Paramount in this failure to think for one’s self is the fact that these thought leaders often struggle to encourage others to explore new thinking without belittling their methods—or worse, ostracizing them—in the process.
Whether or not the title of thought leader can be applied to myself, I’m just as guilty as anyone else. In “20 tips for better conference speaking”, I offer this short-sighted observation:
There is absolutely no reason in the world you should use anything other than Keynote. Period.
Admittedly, I still struggle to see why anyone would prefer to use something other than Keynote. But the phrasing of this observation with its absolute terms leaves little desire for anyone not already convinced about Keynote to explore my preferred method.

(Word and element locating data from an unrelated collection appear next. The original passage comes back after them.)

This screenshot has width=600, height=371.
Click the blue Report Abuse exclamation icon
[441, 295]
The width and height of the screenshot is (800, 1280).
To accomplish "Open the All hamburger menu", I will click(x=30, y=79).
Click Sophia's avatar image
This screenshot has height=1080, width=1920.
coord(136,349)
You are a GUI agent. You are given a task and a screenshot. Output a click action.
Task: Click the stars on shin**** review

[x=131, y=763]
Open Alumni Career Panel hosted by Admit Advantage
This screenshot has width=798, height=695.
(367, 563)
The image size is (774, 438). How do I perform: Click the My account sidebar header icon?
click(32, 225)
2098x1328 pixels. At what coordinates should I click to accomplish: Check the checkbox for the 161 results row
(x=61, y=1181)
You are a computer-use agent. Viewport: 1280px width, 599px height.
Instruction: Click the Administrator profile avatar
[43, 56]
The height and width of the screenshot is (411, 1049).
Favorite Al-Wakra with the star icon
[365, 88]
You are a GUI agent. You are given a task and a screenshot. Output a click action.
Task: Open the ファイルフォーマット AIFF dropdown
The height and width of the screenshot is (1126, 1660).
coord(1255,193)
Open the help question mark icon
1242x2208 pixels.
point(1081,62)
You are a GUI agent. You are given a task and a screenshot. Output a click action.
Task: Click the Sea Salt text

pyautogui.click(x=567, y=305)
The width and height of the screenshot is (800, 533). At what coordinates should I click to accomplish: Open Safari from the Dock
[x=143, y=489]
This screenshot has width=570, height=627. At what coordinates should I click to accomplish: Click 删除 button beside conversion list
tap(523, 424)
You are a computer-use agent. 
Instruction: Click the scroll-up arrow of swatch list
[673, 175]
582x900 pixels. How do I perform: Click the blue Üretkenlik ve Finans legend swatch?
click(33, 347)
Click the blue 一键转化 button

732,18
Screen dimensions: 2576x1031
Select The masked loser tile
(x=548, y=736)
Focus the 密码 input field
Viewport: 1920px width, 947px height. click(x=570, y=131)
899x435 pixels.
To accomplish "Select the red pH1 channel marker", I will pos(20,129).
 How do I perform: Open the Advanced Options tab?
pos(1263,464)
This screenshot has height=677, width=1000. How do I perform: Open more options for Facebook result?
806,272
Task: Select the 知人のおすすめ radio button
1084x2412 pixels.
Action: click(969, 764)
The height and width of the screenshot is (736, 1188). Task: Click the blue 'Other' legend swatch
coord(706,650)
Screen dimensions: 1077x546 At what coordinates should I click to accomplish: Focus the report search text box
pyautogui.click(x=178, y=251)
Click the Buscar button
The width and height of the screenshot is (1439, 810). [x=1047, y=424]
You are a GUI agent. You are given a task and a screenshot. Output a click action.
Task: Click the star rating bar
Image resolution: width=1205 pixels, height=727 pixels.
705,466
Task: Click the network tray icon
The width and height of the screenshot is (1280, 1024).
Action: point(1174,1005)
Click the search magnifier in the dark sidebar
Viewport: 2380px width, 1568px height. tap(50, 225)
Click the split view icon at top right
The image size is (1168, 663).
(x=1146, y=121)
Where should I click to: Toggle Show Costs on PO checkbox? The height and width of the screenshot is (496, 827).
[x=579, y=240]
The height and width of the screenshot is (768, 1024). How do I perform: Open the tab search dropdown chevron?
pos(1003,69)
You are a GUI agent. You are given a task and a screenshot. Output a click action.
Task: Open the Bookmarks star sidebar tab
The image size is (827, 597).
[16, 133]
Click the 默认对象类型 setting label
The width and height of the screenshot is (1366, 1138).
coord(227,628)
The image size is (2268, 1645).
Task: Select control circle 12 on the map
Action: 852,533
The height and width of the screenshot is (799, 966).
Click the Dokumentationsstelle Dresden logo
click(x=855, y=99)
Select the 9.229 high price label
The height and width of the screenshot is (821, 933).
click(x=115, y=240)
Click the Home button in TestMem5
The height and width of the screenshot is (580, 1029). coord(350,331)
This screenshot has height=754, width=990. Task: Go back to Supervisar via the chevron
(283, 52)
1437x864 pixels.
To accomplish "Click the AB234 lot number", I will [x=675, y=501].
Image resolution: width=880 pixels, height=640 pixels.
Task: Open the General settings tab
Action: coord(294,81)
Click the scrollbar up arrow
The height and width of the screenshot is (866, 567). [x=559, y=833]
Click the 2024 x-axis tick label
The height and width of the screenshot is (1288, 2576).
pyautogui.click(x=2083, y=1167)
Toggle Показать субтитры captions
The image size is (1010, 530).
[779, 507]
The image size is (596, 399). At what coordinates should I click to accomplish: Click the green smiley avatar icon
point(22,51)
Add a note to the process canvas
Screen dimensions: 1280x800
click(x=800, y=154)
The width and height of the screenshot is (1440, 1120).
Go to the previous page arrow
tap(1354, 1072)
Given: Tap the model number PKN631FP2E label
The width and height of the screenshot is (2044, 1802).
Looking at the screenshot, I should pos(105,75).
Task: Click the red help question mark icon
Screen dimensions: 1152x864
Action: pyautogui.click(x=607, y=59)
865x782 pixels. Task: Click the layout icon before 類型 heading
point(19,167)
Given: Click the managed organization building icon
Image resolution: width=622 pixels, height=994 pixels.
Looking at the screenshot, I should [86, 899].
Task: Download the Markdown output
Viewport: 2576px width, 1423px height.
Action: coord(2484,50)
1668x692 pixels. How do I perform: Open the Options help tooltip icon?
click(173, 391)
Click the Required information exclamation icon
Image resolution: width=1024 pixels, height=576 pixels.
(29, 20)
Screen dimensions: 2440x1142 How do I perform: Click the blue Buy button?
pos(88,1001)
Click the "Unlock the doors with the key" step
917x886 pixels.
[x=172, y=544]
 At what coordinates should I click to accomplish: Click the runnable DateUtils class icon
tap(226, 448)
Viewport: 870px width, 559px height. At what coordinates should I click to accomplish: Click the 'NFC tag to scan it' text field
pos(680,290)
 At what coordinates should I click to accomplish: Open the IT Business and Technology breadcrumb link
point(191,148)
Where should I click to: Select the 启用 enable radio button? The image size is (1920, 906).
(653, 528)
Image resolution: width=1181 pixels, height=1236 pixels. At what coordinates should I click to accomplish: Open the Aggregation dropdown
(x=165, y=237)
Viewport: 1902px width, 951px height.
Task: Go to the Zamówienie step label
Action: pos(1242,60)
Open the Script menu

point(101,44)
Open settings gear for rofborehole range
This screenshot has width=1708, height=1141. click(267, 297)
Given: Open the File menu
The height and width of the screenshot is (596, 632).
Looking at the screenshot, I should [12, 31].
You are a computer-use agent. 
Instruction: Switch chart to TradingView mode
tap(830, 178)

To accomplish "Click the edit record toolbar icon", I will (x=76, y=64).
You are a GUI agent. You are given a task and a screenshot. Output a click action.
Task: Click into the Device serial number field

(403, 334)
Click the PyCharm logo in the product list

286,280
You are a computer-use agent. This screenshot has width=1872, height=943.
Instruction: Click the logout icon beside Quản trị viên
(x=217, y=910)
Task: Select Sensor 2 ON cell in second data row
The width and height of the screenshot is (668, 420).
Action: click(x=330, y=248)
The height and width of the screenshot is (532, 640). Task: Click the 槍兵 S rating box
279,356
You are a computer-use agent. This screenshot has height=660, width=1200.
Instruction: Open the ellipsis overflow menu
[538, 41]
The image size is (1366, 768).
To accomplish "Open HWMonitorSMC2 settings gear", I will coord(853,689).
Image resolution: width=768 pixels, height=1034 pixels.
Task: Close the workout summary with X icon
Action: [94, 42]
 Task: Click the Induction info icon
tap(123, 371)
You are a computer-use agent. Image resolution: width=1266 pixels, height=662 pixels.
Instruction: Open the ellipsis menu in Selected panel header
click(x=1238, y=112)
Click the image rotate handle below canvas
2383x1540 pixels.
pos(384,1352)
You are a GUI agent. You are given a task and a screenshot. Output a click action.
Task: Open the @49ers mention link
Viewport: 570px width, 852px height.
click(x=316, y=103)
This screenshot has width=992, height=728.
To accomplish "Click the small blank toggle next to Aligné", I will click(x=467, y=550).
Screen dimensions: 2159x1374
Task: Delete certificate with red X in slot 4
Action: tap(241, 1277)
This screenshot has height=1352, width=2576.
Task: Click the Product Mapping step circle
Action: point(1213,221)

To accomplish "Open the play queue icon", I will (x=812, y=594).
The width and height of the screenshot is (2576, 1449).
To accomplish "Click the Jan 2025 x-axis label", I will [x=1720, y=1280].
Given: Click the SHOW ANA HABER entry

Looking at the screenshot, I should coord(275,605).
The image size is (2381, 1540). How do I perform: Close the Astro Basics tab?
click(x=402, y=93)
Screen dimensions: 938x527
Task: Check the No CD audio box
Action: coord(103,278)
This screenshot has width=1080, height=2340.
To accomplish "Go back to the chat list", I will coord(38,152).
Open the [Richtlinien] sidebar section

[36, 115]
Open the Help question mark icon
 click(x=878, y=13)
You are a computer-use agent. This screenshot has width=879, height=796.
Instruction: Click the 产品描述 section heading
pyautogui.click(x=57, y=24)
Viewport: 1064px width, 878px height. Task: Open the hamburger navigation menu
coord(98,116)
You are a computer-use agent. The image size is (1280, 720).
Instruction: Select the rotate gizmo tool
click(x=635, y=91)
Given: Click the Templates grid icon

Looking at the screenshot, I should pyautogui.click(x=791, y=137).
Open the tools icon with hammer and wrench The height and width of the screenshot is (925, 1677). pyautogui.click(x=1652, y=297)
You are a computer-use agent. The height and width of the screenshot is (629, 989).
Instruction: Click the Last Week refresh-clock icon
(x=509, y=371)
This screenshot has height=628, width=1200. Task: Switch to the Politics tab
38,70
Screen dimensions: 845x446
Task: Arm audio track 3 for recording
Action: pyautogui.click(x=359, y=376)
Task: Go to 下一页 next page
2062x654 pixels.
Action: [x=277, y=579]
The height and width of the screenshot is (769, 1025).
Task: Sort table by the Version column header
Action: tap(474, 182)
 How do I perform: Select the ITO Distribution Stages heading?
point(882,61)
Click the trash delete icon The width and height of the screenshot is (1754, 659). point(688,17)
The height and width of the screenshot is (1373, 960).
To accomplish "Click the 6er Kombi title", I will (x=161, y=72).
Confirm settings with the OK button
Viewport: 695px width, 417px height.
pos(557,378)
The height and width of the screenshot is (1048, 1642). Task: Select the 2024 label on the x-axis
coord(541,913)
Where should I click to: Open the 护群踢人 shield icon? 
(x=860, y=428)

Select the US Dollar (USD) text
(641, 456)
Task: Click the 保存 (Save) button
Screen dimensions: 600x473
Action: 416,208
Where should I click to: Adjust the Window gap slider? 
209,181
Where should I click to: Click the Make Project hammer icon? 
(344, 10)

The simple fact is this: You, and only you, can determine what works best for you. Regardless of how biased or objectively the advice is phrased, you would be unwise to not consider alternate methods and ideas throughout your entire career. You would be even more unwise to be swayed by every new compelling or forceful argument that comes along merely because it was spoken by someone notable.
Mac vs. PC, Photoshop vs. Fireworks, print vs. web, GTD vs. to-dos on a sticky note, 4-hour workweeks vs. 40 hours, XHTML vs. HTML5… the list is endless.
Rest assured a “better” tool, a “better” process, a “better” way will always come along. However, what will remain unchanged is the need for you to know what works best for your personal, project, and client needs—and to adapt when it really is a better way.